ISLAMABAD: Without specifically naming the United States, the Foreign Office on Thursday said that the issue of drones would not overshadow the country’s foreign relations despite a United Nations General Assembly (UNGA) resolution which last week called for making drone attacks compliant with the international law.
Cooperation with the United States on Afghanistan, the FO said, would, however, depend on the future American presence in the neighbouring country.
“We are very clear on that. Our foreign policy is not just on drones or our relations with one country. It is a wide spectrum. We have our national interests and we are working on many tracks with the international community to expand our relations and to promote economic development in Pakistan. We do not see the foreign policy or what we seek to achieve from it through the narrow prism of any single issue,” Foreign Office spokesperson Tasneem Aslam said at the weekly media briefing.
Her comments apparently contrasted the previous FO position that “drone strikes have a negative impact on the mutual desire of both countries (US and Pakistan) to forge a cordial and cooperative relationship”.
This position was last stated on Nov 1 and wasn’t reflected in subsequent statements on drones though there has been a ritual condemnation of the attacks.
The spokesperson’s remarks, which followed the latest drone attack in Miramshah and the first since the UNGA passed a resolution on drones, represented a possible softening of the government’s position on drone strikes.
However, while reiterating the policy position on the attacks, Ms Aslam said the government condemned the Thursday night’s attack in North Waziristan for being “a violation of Pakistan’s sovereignty and territorial integrity”.

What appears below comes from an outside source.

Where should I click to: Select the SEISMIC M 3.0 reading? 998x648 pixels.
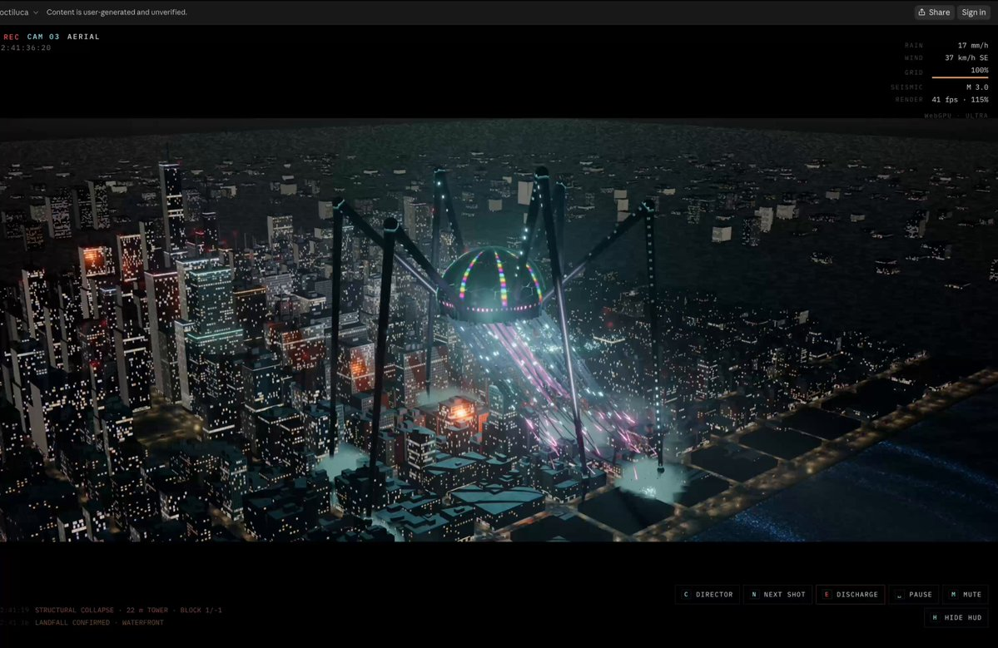[977, 87]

“It has been consistently maintained that drone strikes are counter-productive, entail loss of innocent civilian lives and have human rights and humanitarian implications. Such strikes also set dangerous precedents in inter-state relations,” she added.

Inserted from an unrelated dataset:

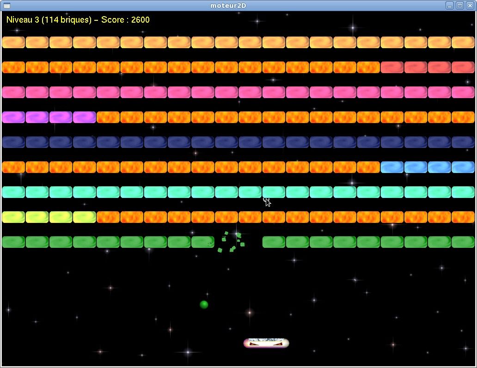Click the green brick right of the gap
This screenshot has height=368, width=477.
click(274, 242)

She also noted that an international consensus against drone attacks existed now and was growing.
Regarding cooperation with the US on Afghanistan, she said, there was still lack of clarity about the future US presence in Afghanistan.

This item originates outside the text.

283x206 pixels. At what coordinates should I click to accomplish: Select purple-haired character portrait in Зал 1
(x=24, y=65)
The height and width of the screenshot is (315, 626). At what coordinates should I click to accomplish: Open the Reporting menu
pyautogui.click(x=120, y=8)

“It depends upon the events in Afghanistan and what kind of presence the US will have after 2014,” she said.
INDIA: Stepping back from the government’s claim that verdict on Kishanganga Dam by the International Court of Arbitration was a victory, Ms Aslam said she would not take it as a victory either for Pakistan or India.
She said it would rather be important to see how the verdict is implemented.
“We have to now implement it in letter and spirit. In seven years we will see how things work out. I won’t subscribe to this attitude of claiming victory or loss on every issue,” she said.
Federal Minister for Water and Power Khawaja Muhammad Asif had previously said that Pakistan had achieved “a big victory” for the Arbitration Court had accepted its right to the water of Kishinganga as riparian state.
About upcoming meeting of Pak-India commerce ministers on the sidelines of a Saarc meeting, the spokesperson said it would review progress on a roadmap agreed upon by commerce secretaries in September 2012 for trade liberalisation.
“The process (towards trade liberalisation) was disrupted when the composite dialogue got stalled. At this meeting, they (the ministers) would be reviewing what has been done and would chalk out a roadmap for the future,” she added.
CHINA: In reply to a question about nuclear cooperation with China, Ms Aslam said it was for peaceful purposes and was fully covered under IAEA safeguards, besides being in conformity with international commitments of both parties.
“The cooperation between Pakistan and China in civilian nuclear programmes helps Pakistan in overcoming shortages of electricity and it serves the interest of the Pakistan as you are aware that nuclear energy is a part of our energy mix,” the spokesperson said.